Dani couldn’t believe what she was hearing. She looked around in exasperation, and she caught sight of a single clove on her grandmother’s nightstand. One clove, tucked underneath the Bible, and Dani knew it had been kept for a purpose.

“I always found a clove under my pillow. I never knew who put those there, but I guess it was your mother. She was always worried about me.”

“The cloves were for…” Dani scrunched up her face, trying to remember.

“The cloves were to attract my guardian angels. My mother told me one night, and I’m telling you that, too.” Dani’s mom smiled down at her, tucking a stray hair strand behind her ear. Her fingers lingered over her cheek, feeling how smooth they were. “You remember that, my little Dani. You see a clove, you remember that I put it there.” She lowered her head, resting her forehead to her daughter’s, and whispered, “Because I’ll be your guardian angel if we’re ever separated. I’ll be looking out for you.”

A clove.
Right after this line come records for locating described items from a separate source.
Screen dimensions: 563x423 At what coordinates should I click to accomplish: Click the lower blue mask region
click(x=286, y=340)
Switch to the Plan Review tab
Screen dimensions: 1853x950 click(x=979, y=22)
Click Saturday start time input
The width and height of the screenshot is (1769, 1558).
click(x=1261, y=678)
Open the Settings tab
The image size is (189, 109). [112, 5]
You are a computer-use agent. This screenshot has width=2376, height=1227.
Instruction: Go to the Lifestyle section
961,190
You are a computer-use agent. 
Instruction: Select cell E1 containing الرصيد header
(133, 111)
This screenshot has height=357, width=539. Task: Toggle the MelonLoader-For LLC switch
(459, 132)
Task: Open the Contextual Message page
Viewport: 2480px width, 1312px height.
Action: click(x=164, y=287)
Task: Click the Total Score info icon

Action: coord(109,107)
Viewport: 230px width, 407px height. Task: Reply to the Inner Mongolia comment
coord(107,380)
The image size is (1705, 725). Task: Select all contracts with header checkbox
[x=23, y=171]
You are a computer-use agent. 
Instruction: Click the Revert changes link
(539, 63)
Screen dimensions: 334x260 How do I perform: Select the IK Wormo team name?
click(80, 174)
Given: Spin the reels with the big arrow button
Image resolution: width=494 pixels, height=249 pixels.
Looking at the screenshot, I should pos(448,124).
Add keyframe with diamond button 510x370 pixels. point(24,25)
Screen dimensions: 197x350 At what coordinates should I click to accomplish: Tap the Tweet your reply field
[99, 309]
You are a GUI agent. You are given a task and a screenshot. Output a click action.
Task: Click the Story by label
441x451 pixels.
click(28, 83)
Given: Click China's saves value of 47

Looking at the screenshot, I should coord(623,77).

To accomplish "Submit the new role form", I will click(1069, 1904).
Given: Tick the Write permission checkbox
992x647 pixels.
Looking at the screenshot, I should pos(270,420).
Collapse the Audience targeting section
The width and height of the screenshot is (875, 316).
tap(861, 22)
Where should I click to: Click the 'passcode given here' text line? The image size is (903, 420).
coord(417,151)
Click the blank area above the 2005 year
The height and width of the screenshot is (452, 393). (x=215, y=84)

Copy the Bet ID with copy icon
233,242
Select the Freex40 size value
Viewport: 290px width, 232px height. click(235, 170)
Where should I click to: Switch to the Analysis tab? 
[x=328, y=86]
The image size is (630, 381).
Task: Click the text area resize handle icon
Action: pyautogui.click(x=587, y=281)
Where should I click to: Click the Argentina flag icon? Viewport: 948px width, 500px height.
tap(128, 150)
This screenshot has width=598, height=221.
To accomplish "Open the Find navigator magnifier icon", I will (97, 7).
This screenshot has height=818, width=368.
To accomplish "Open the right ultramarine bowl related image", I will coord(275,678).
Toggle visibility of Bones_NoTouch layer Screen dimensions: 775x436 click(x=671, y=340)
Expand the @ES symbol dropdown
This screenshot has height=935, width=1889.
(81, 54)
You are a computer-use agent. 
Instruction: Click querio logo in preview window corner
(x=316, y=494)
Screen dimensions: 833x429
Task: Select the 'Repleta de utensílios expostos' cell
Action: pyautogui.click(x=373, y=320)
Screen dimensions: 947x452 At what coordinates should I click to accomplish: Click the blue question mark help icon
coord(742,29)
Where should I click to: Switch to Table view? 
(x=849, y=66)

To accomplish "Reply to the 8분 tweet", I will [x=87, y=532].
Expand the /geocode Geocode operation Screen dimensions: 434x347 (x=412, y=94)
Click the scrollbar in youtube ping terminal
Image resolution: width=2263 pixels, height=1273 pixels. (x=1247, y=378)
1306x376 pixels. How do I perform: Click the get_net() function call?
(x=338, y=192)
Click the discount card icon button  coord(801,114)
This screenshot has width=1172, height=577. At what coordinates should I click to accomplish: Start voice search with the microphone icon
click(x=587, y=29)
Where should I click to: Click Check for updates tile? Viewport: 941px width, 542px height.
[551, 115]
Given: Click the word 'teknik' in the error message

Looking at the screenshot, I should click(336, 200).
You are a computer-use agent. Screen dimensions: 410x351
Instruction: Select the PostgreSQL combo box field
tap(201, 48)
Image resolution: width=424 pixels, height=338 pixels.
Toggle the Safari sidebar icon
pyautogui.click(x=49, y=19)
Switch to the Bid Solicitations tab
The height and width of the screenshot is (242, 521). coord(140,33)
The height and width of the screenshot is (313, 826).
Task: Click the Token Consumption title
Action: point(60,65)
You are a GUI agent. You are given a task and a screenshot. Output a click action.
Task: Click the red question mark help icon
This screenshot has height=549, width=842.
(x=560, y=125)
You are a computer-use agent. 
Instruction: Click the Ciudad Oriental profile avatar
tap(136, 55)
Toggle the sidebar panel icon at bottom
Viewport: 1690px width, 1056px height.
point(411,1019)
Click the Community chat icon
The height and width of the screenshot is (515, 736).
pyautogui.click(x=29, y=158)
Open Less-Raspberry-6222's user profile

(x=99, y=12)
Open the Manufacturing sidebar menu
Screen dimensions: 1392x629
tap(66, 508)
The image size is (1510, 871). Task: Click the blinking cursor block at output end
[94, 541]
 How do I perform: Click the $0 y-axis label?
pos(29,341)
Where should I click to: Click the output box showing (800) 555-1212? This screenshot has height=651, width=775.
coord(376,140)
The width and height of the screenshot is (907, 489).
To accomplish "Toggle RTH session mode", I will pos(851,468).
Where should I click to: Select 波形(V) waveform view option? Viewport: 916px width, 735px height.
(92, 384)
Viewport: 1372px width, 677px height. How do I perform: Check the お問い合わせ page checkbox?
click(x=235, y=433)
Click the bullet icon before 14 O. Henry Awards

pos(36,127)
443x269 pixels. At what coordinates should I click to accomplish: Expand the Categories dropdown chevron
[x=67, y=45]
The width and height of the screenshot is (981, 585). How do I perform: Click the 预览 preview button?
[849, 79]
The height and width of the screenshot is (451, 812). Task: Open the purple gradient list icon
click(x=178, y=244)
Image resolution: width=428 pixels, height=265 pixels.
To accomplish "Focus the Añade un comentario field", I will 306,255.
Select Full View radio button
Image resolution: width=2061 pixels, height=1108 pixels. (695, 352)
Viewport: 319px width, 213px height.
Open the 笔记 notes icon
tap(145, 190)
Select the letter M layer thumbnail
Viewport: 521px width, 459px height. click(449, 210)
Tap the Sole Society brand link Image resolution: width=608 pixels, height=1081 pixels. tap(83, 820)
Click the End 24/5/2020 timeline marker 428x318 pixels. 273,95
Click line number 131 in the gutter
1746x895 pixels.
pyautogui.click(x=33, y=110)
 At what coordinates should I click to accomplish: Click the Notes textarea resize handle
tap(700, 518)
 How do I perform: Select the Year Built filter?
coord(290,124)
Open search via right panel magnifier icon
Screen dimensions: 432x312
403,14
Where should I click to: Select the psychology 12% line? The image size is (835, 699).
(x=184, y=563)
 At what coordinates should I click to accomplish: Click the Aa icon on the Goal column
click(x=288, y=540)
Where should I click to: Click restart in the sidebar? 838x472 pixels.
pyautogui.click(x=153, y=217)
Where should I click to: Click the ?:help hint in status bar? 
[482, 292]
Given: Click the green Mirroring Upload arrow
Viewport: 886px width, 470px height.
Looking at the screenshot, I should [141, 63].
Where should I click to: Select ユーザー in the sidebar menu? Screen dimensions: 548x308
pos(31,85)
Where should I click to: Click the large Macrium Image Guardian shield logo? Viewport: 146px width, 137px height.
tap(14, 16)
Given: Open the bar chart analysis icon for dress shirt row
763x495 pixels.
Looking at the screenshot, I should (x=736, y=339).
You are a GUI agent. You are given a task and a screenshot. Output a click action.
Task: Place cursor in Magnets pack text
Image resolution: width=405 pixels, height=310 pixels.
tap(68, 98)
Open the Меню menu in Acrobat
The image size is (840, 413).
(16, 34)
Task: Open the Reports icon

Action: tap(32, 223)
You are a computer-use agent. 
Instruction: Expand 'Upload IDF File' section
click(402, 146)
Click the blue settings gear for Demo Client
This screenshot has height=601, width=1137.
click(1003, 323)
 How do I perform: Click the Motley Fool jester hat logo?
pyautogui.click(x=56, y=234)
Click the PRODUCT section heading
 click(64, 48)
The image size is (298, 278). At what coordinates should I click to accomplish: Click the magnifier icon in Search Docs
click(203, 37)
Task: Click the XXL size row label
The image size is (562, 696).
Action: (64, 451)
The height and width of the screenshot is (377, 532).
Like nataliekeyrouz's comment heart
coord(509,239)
That was all it took.

Anything else she’d been about to say died in her throat. Dani couldn’t explain it. She stopped. Everything. She stopped pushing for answers. She stopped interrogating her grandmother. She let it all go, and she knew that she was done. Sandra O’Hara was done with her, too. There’d be no more visits. Dani left. Sandra’s stubborn face never looked back at her, not after she left the door open, not as she trailed past her window, and when Dani got outside, she turned around and peered up.

The window to her grandmother’s room was blank. No one stood there watching.

Dani knew Sandra was locked within herself, and in that moment, she pitied her, but she also pitied herself, too. Her grandmother couldn’t physically run, but that was what she was doing.

Dani would never be that person. She was done running.

She’d stay.

She’d stand.

Phylllis watched from the second floor window. She mused, her arms wrapped around herself like she was chilled, “That’s a shame. I don’t think that one will be back.” Then she went back to her desk and didn’t give Dani another thought.

Henrietta was in the corner, wrapped in a blanket and rocking back and forth. She looked up, and saw dancing lilies and daisies in the sky. She whispered to herself, “No one will be back. It’s going to break.”